Gris de ausencia y de duelo
La nueva película del director de Shortbus construye la interioridad de sus personajes a partir de la clase de detalles que, por mínimos y cotidianos, suelen considerarse nimios, pero que van creciendo hasta convertirse en un núcleo dramático.
¿Para qué sirven las películas “de duelo”, ésas en las que los protagonistas deben sobrellevar la muerte, horriblemente a destiempo, del ser más querido? Las malas –que se caracterizan por un tono forzadamente grave y preocupado– sirven para que el espectador sienta que está participando de algo serio e importante, mientras se masoquea a gusto. Las buenas, en cambio, para proyectarse en el interior de los protagonistas y experimentar, durante una hora y media o dos, algo parecido a lo que ellos están viviendo. Es lo que sucede con El laberinto, título de estreno de Rabbit Hole, opus 3 del neoyorquino John Cameron Mitchell (realizador de Hedwig and the Angry Inch y Shortbus), basado en una obra de teatro que el propio autor adaptó para la ocasión. ¿Teatro filmado, entonces?
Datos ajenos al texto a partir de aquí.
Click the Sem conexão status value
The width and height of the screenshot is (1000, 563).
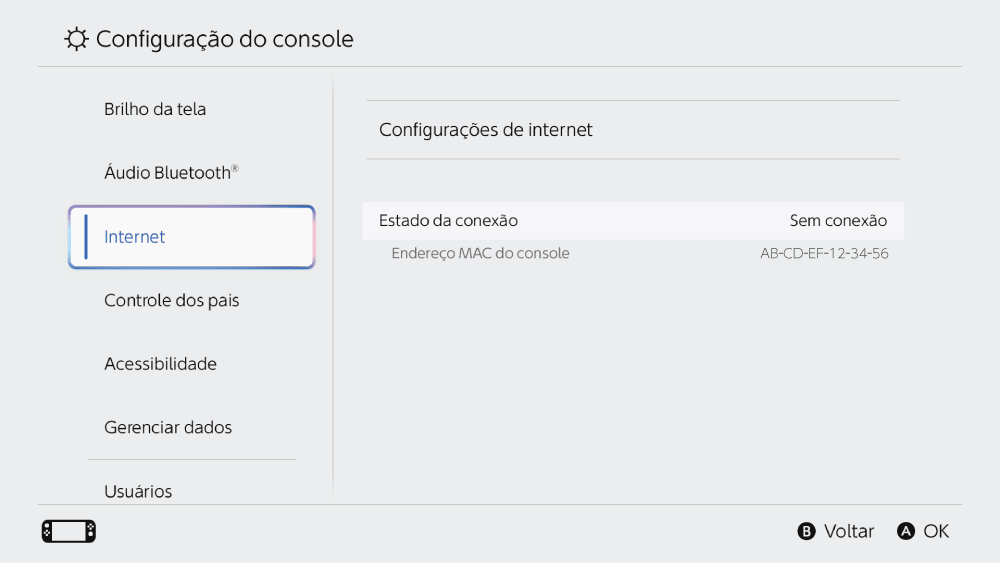[x=838, y=220]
Para nada.
Con guión de David Lindsay-Abaire, El laberinto construye la interioridad de los personajes por inducción, elipsis y acumulación, a partir de la clase de detalles que, por mínimos y cotidianos, suelen considerarse nimios. Sólo al cabo de varias escenas se comienza a comprender por qué Becca Corbett (Nicole Kidman, como regresando de un largo exilio en alguna clínica quirúrgica) pone tanto empeño en plantar una flor, por qué rehúye la invitación de una vecina, qué la lleva a rechazar los intentos de acercamiento de su marido Howie (el gran Aaron Eckhart, de Erin Brockovich, Gracias por fumar, La dalia negra), a qué obedecen ciertas conductas locas de Becca, por qué tantas cosas no dichas o dichas a medias, entre Howie y ella. El laberinto no le tira la tragedia por la cabeza al espectador, no la usa como espantajo emocional sino como núcleo ausente, alrededor del cual giran Becca, Howie y quienes los rodean.
La película tampoco busca –y esto es aún más infrecuente, en una cultura tan dada al revanchismo como la estadounidense– un chivo expiatorio sobre el cual llevar la carga de la culpa. Cuando parece que va a desbarrancar por ese lado es cuando se dirige, del modo más sentido y conmovedor, a ponerse definitivamente en lugar del otro. El otro, el chico que, se supone, habría tenido la culpa de la muerte del hijo, es en verdad una víctima más de la situación. No vaya a pensarse sin embargo en El laberinto como una de esas orgías de sobreactuada corrección humana: hay altos volúmenes de confrontación y de asumida inmadurez en ella. Como cuando Becca abandona de un solo golpe el grupo de rehabilitación para padres-deudos, en cuanto uno de los integrantes empieza con el versito de Dios, la reparación y el consuelo. O como en la gran escena en la que Howie y una compañera de grupo (Sandra Oh, de Grey’s Anatomy y Entre copas), irremediablemente fumados, no pueden parar de tentarse con el pobre tipo que habla de la horrible muerte de su hijo. Cuando algo te supera, olvidate de comportarte como un ciudadano ejemplar, sugiere, con enorme sabiduría, El laberinto.
Esas compactas dosis de rebelión –reforzadas por la presencia de la hermana-tiro al aire de Becca– confirman que esta película pausada, interna y reconcentrada no es para John Cameron Mitchell una forma de “sentar cabeza”, tras esos desafueros que fueron Hedwig y Shortbus. Se trata, daría la impresión, de ponerse, por primera vez y con máxima entrega, al servicio de un guión ajeno. No sonaría tan genuina como suena Rabbit Hole, de no ser por la combinación de casting perfecto y perfecta dirección de actores, que da por resultado una Nicole Kidman a la altura de sus grandes momentos (piénsese en Todo por un sueño, Retrato de una dama, Ojos bien cerrados o Los otros). Tiene Kidman, además, una química tal con Aaron Eckhart, que ni en la cocina ni en la cama deja de sentírselos como pareja. Notable la desconocida Tammy Blanchard en el papel de hermana bardera y más notable aún el debutante Miles Teller, como el chico que trata de aliviar la carga inventando, con maniático detallismo, un mundo de historieta en el que la gente se muere, pero nunca del todo. Acá en la Tierra, en cambio, se puede aprender a convivir con la muerte de un ser querido. Pero esa muerte es, como bien sabe la mamá de Becca (la reaparecida Dianne Wiest), un ladrillo que uno no termina de sacarse del bolsillo.